The first private factor is the relative ease of access to sources of proof. "In patent infringement cases, the bulk of the relevant evidence usually comes from the accused infringer. Consequently, the place where the defendant's documents are kept weighs in favor of transfer to that location." Genetech, 566 F.3d at 1345 (quoting Neil Bros. Ltd. v. World Wide Lines, Inc., 425 F. Supp. 2d 325, 330 (E.D. N.Y. 2006)). Defendant GAF asserts that all its relevant documentary evidence is located at its headquarters in the District of New Jersey. Plaintiff Kirsch does not dispute that its relevant documentary evidence is also located outside of this District. Plaintiff Kirsch argues that this factor is not given much weight in the analysis, particularly considering electronic discovery trends. Although the convenience of electronic discovery may diminish concerns associated with location of evidence, it does not negate or eliminate the consideration of this factor in a section 1404(a) transfer analysis. Radmax, 720 F.3d at 288; see also Volkswagen II, 545 F.3d at 316 (stating that the standard is "relative ease of access, not absolute ease of access" and finding this factor weighed in favor of transfer to a venue where documents were physically kept). Plaintiff Kirsch also contends that there may be relevant documentary evidence at Defendant GAF's sales office in Ennis, Texas; however, Defendant GAF asserts that no relevant evidence is in the Ennis sales office and that the Accused Products have not been made or developed in that office or anywhere else in Texas. Because there is no known documentary evidence that originated in this District and all Defendant GAF's documentary evidence is in the District of New Jersey, the Court finds the first factor of relative ease of access to sources of proof favors transfer.

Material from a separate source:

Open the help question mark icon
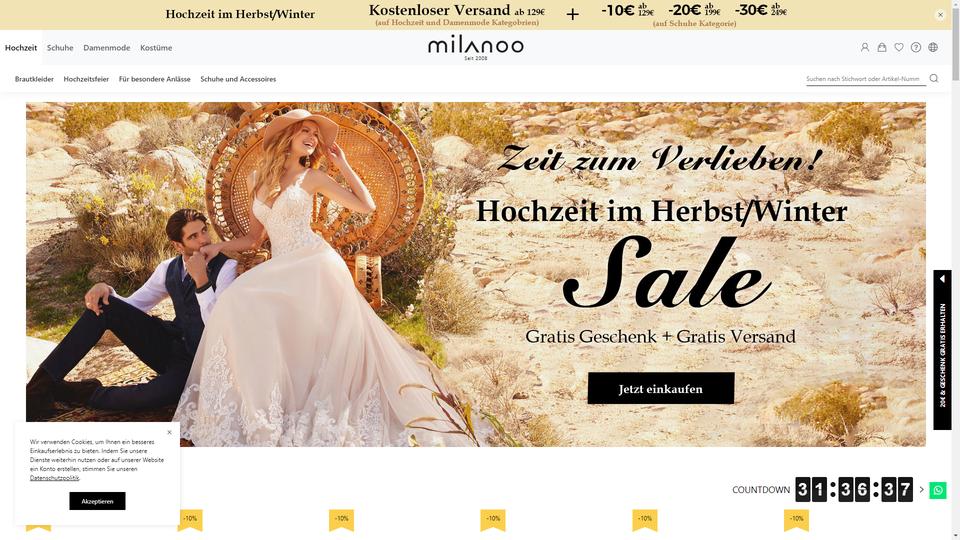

The second factor the Court must consider is the availability of compulsory process or subpoena power to secure the attendance of unwilling witnesses. Gulf Oil Corp. v. Gilbert, 330 U.S. 501, 508-09 (1947); Volkswagen II, 545 F.3d at 315. Under Federal Rule of Civil Procedure 45, federal courts may enforce subpoenas issued to any witness for trial, hearing, or deposition within 100 miles of the place in which that witness resides, works, or regularly transacts business in person, or for a trial, anywhere within the state in which the witness works, resides, or regularly transacts business in person, provided that witness does not incur substantial expense. FED. R. CIV. P. 45(c)(1)(A)-(B).

"A venue that has 'absolute subpoena power for both deposition and trial' is favored over one that does not." Thomas Swan & Co. Ltd. v. Finisar Corp., Case No. 2:13-CV-178-JRG, 2014 WL 47343, *3 (E.D. Tex. Jan. 6, 2014) (quoting Volkswagen II, 545 F.3d at 316). "The [c]ourt gives more weight to those specifically identified witnesses and affords less weight to vague assertions that witnesses are likely located in a particular forum." U.S. Ethernet Innovations, LLC v. Samsung Elecs. Co., No. 6:12-CV-398 MHS-JDL, 2013 WL 1363613, at *3 (E.D. Tex. Apr. 2, 2013). Courts consider the current employees of a party to be willing witnesses, so their locations are not persuasive in the analysis for this factor. See Rosemond v. United Airlines, Inc., No. H-13-2190, 2014 WL 1338690, *3 (S.D. Tex. Apr. 2, 2014); Net Nav. Sys., LLC v. Cisco Sys., Inc., No. 4:11-CV-660, 2012 WL 7827544, at *4 (E.D. Tex. Aug. 24, 2012), report and recommendation adopted, No. 4:11-CV-660, 2013 WL 1309840 (E.D. Tex. Mar. 27, 2013).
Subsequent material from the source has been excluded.